Театральный быт такого рода всасывает тебя как жертву, но готов выплюнуть тебя уже хищником. Поглядывая в БДТ по сторонам, я диву давался тому, как удивительно талантливые люди предавались своим “играм” с колоссальным жаром и... умением. О нет, конечно не все, не все!
Как во всяком коллективе, здесь были и светлые, нет, светлейшие личности. Не участвуя во всеобщей борьбе друг с другом под руководством Гоги, они тем самым обрекали себя на отключение от присуждений различных званий, а роли, ими все-таки получаемые, были манной небесной. Годами они наблюдали возню в своем театре как бы со стороны, сохраняя достоинство и честь, но страдая при этом тихо, молча, “чтобы никто не видел”. Мания величия, убежденность в собственной гениальности — это ведь не просто психозы, не просто болезни. Они стоят денег. Они оплачиваются по ставкам. Эта субординация соблюдалась в БДТ на моих глазах непререкаемо, и если театр начинается с вешалки, то кончается в бухгалтерии.
“Светлейшие” были моими любимцами, потому что, отбросив волчье, могли творить не придумывая себя, не возвеличивая себя.

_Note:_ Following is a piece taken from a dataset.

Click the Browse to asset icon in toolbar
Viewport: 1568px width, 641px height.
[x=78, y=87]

Искусственность, общеизвестно, есть враг искусства. И я видел, не раз видел, как в БДТ умеют трудиться. Это были пики моего восторга перед актерами. В эти моменты все — и те, кого я недолюбливал, и те, перед кем до пола преклонялся, — вдруг делали чудо — сообща начинали творить искусство. Это незабываемо. Но беда была в том, что, уйдя со сцены, одни тотчас начинали жить по одному закону, другие — по другому! Я не хочу называть имена, ссорить кого-то с кем-то. Я только вспоминаю об атмосфере в этом театре, которую сам вдыхал и от которой, бывало, задыхался.

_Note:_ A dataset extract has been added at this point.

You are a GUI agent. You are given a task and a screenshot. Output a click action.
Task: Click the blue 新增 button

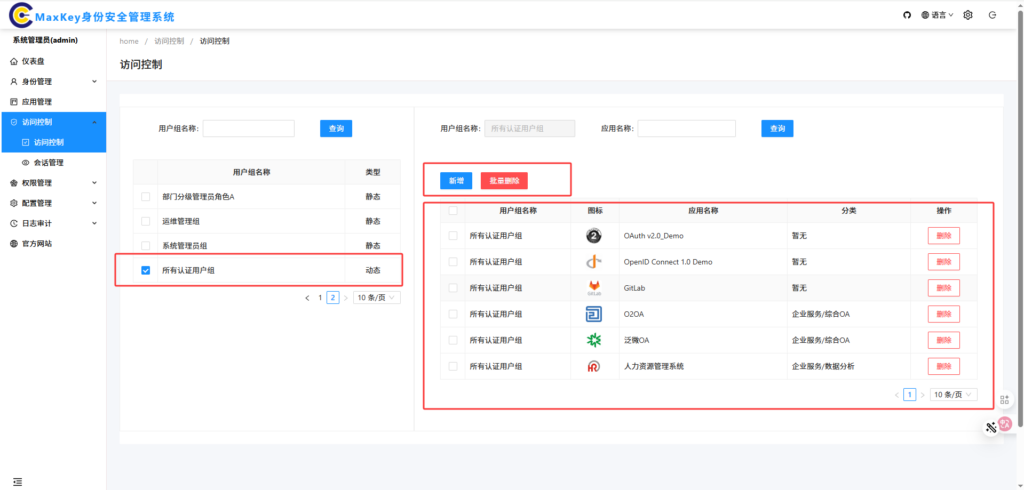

“Наши генералы” — не раз слышал я в БДТ такое определение маститых. Кто же Гога тогда? Маршал? Генералиссимус? Его басистый, хрипловатый прононс то и дело слышался в моих ушах, а каждое творение снилось по ночам. Я не просто его любил. Я ему верил. Я был бесконечно благодарен ему за то, что он сделал для меня — взял из грязи в князи, дал работу, доверил артистов, “не снял пиджачок”, сопел на премьере, говорил обо мне в многочисленных интервью...
Это бесценно для меня и сегодня, потому что я, только я, знаю о своих переживаниях, и мне потому виднее — смелость мэтра, впервые позвавшего в свой театр молодого режиссера и автора, да к тому же имевшего “хвост” и “антисоветчика”, и “еврея”, и вообще человека, “не нужного советскому театру”. А ведь именно эти характеристики я имел в то время в Москве, в кабинетах столичного Управления культуры.
Понадобилась спина Гоги — широкая, мощная, — чтобы прикрыть и открыть меня в Ленинграде. В этой связи решение Гоги повезти “Бедную Лизу” в Москву, показать ее на сцене ВТО представляется мне чрезвычайно достойным. О, конечно, он и сам собрал при этом свой урожай: вот как надо поддерживать молодых! Вот как надо открывать им дорогу! И тем не менее... Ведь всего этого могло и не быть!
Смешно вспоминать, но на банкете в ВТО в честь приехавших артистов БДТ не раз московские ораторы, до краев переполненные восхищением от спектакля, провозглашали тосты за Гогу... как за режиссера-постановщика “Бедной Лизы”! Самое удивительное было в том, что он вяло протестовал, больше жестом в мою сторону (ибо неудобно все-таки было, ведь я здесь же присутствовал), — мол, что поделаешь, пусть пьяные дураки говорят что хотят... Однако в своем ответном слове, заключающем тосте благосклонно “отдал” мне то, что ему не принадлежало. Так что путаница была исправлена. И надо отдать Гоге должное — его заслуга: личная скромность. Культ возникает, мол, вовсе не от него, а от подхалимского окружения... Чисто сталинская уловка.
Вообще “малая московская гастроль” БДТ с “Бедной Лизой” была пиком моих добрых отношений с Георгием Александровичем — может быть, никогда больше не возникала между нами такая степень взаиморасположенности. Гога был тогда настолько прост, что явился на послеспектакльное застолье в квартиру Юры Ряшенцева, где, помнится, по-студийному впервые собрались все участники: и актеры, и постчасть, и осветители... За огромным распутинским столом (по семейному преданию мамы Юры — Ксении Александровны, именно за этим столом был убит в Юсуповском дворце сам Распутин, а затем стол перекочевал какими-то невообразимыми судьбами в Москву и сейчас стоит в квартире на Языковском) мы сидели и пили за новые совместные театральные труды.